You have to understand the order in which things happen. Before your python code is even compiled and executed, something called a parser reads through the python code and checks the syntax. Another thing the parser does is mark variables as being local. When the parser sees an assignment in the code in a local scope, the variable on the lefthand side of the assignment is marked as local. At that point, nothing has even been compiled yet--let alone executed, and therefore no assignment takes place; the variable is merely marked as a local variable.
After the parser is finished, the code is compiled and executed. When execution reaches the print statement:
def main():
x = 10 #<---x in enclosing scope
def f():
print x #<-----
x = x + 1 #<-- x marked as local variable inside the function f()
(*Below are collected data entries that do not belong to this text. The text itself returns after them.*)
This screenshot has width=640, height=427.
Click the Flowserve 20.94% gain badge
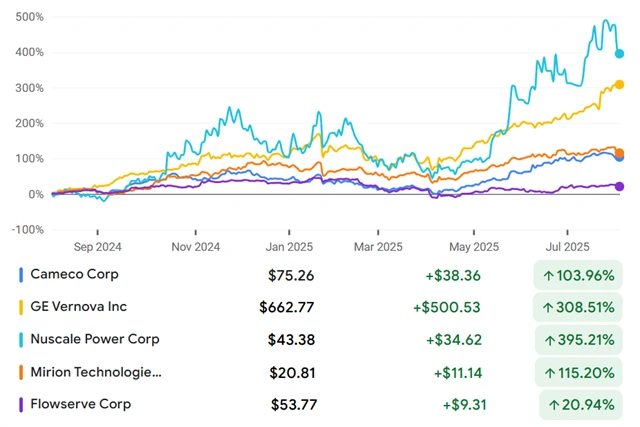point(581,404)
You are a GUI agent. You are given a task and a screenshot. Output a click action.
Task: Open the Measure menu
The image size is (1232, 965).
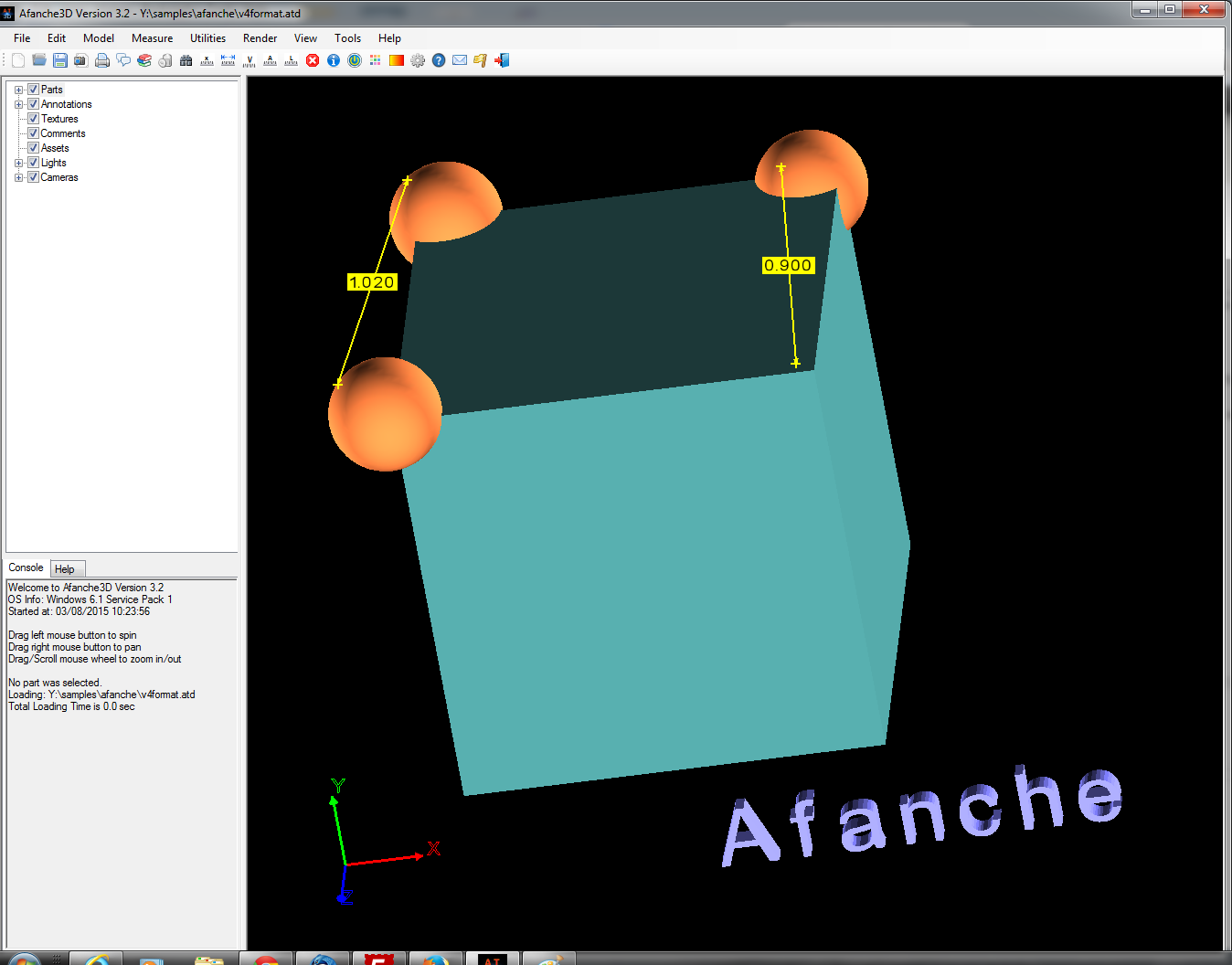(152, 38)
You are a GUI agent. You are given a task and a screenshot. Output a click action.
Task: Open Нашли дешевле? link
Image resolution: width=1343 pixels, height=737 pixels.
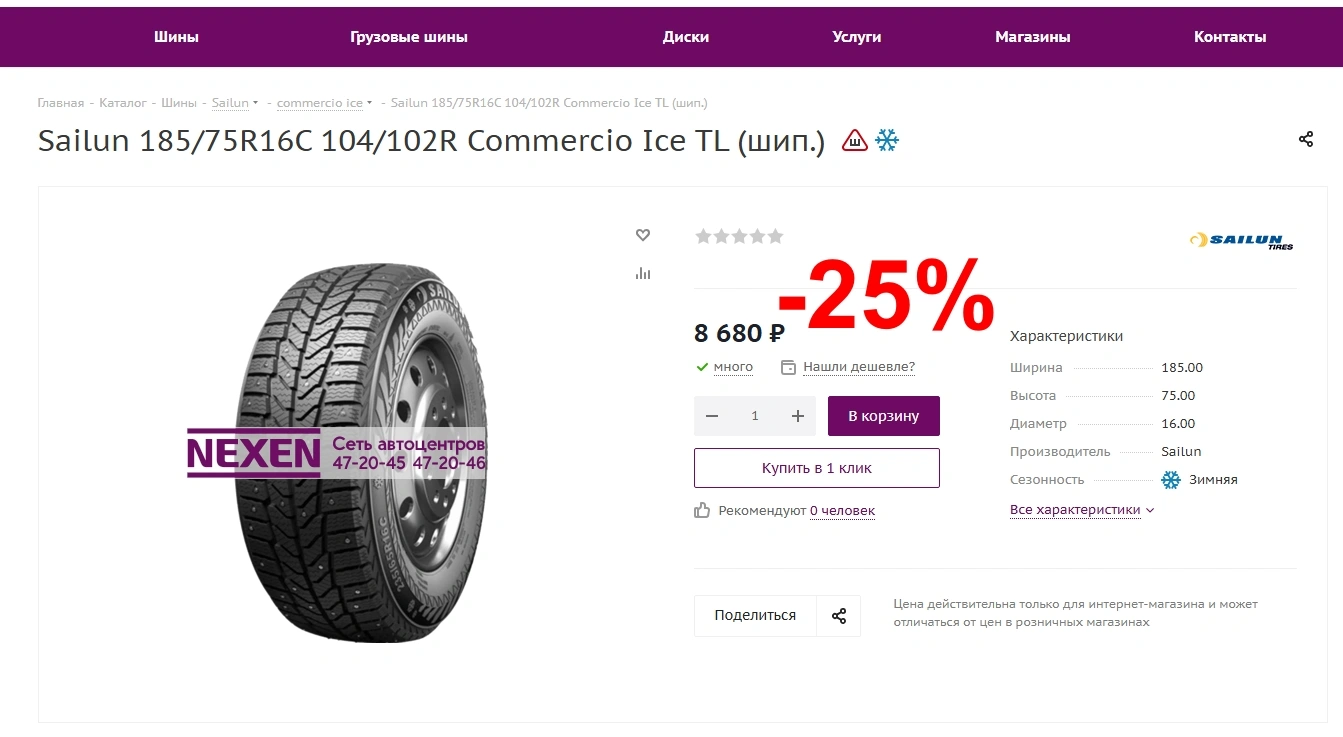tap(859, 367)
the print statement looks like it should go ahead and print the x in the enclosing scope (the 'E' in the LEGB lookup process). However, because the parser previously marked x as a local variable inside f(), python does not proceed past the local scope (the 'L' in the LEGB lookup process) to lookup x. Because x has not been assigned to in the local scope at the time 'print x' executes, python spits out an error.
Note that even if the code where an assignment occurs will NEVER execute, the parser still marks the variable on the left of an assignment as a local variable. The parser has no idea about how things will execute, so it blindly searches for syntax errors and local variables throughout your file--even in code that can never execute. Here are some examples of that:
def dostuff ():
x = 10
def f():
print x
if False: #The body of the if will never execute...
a b c #...yet the parser finds a syntax error here
return f
f = dostuff()
f()
--output:--
File "1.py", line 8
a b c
^
SyntaxError: invalid syntax
The parser does the same thing when marking local variables:
def dostuff ():
x = 10
def f():
print x
if False: #The body of the if will never execute...
x = 0 #..yet the parser marks x as a local variable
return f
f = dostuff()
f()
Now look what happens when you execute that last program:
Traceback (most recent call last):
File "1.py", line 11, in <module>
f()
File "1.py", line 4, in f
print x
UnboundLocalError: local variable 'x' referenced before assignment
When the statement 'print x' executes, because the parser marked x as a local variable the lookup for x stops at the local scope.
That 'feature' is not unique to python--it happens in other languages too.
As for the array example, when you write:
x[0] = x[0] + 1
that tells python to go lookup up an array named x and assign something to its first element. Because there is no assignment to anything named x in the local scope, the parser does not mark x as a local variable.